Tuesday, May 23, 2006

How I Knit Socks

Here follows a detailed description of "my standard sock pattern." I cobbled it together from a lot of sources, using the heel and toe that I like best and the measurements that fit my foot and leg. These particular instructions describe my Soda Shoppe Socks, and so include instructions for the picot edge bind-off. More usually, I either do a couple inches of K2P2 ribbing and then use Elizabeth Zimmerman's sewn bind-off, or I do K4P2 ribbing all the way up the leg and then use the sewn bind-off.

I knit my Soda Shoppe Socks using my own standard toe-up pattern. I use two circular needles, size 2.25 mm.

To cast on, I make a slip knot and put it around one needle. Then I wrap it around both needles, held together, twelve times. Then I pull one needle through the wraps, so it is hanging by the flexible part. With the other needle, I knit into those twelve loops. Turn the work, and using the other needle, knit into the twelve loops again. This is a version of the Figure-8 Cast On described on Wendyknits.net's toe-up sock tutorial, available on her own website and on Knitty. This method was also described in Interweave Knits sometime in the last year, and called the Turkish or Eastern European cast-on. If you do it Wendy's way, with a figure-8 instead of just straight wraps, you have to knit into the backs of the loops on one needle. If you just wrap the yarn around both needles, you don't.

I now have twelve stitches on each of my two circular needles. I begin to knit around, making one stitch (Elizabeth Zimmerman's way--the backward hitch) on each side of each needle, one stitch in, every row, until I have 24 stitches on each needle. So, on each needle, K1, M1, knit till last stitch, M1, K1.

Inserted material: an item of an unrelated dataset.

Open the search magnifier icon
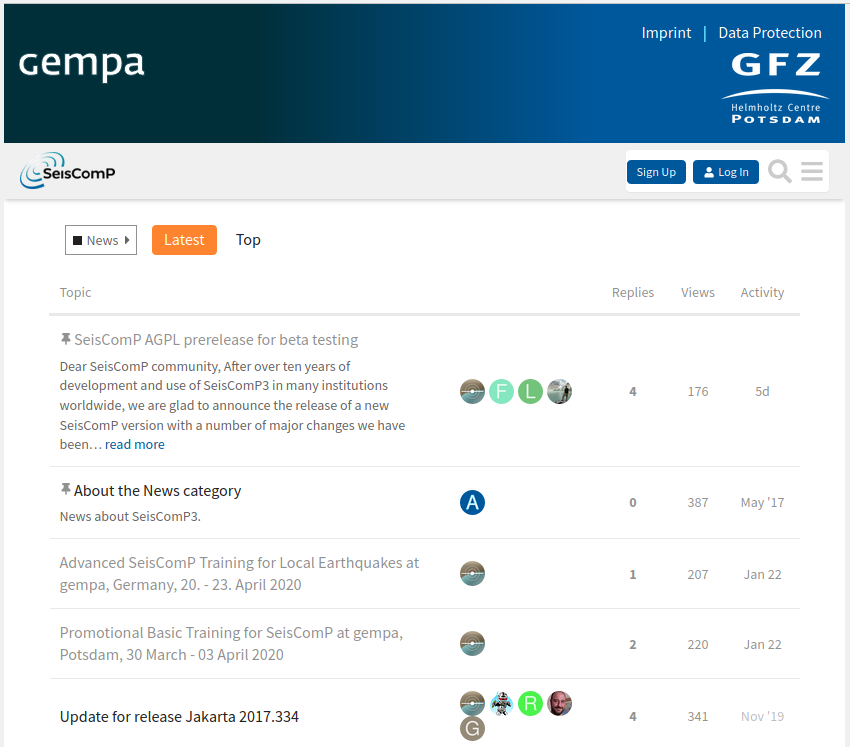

When I have 24 stitches on each needle, I begin to do increase rows only every other row. This rounds the toe very nicely. I do the increase rows every other row until I have 32 stitches on each needle.

Now, I just knit the foot. For the Soda Shoppe Socks, I was very careful with how I handled the striping. I cast on the toes at the very beginning of a pink-and-white section--the one that comes right after the caramel-colored section. The toe increases took up the whole pink-and-white section and most of the dark brown section that follows it. I then knit the foot in the round past the next caramel-colored section and to the end of the plain white section that comes some time after it.

Then, I work the short-row heel on one needle, 32 stitches. I short-row down to 14 stitches, then work back up. At my tension, this took up a dark brown section, a pink-and-white section, and part of a plain white section.

When I am done with the short rows, I begin to knit in the round again, picking up one stitch at the beginning of each needle in order to close the holes that tend to form at the corners of the heels. I now have 33 stitches on each needle, 66 stitches total.

I then knit the leg through two more caramel-colored sections and the pink-and-white section right after, and one round in the dark brown section after that. To make the picots, I YO, K2tog around one round (to make this come out even, I transfer one stitch from one needle to the other, so I have 34 stitches on one and 32 on the other). Then continue knitting as normal, through the rest of the dark brown section and the pink one that comes after it.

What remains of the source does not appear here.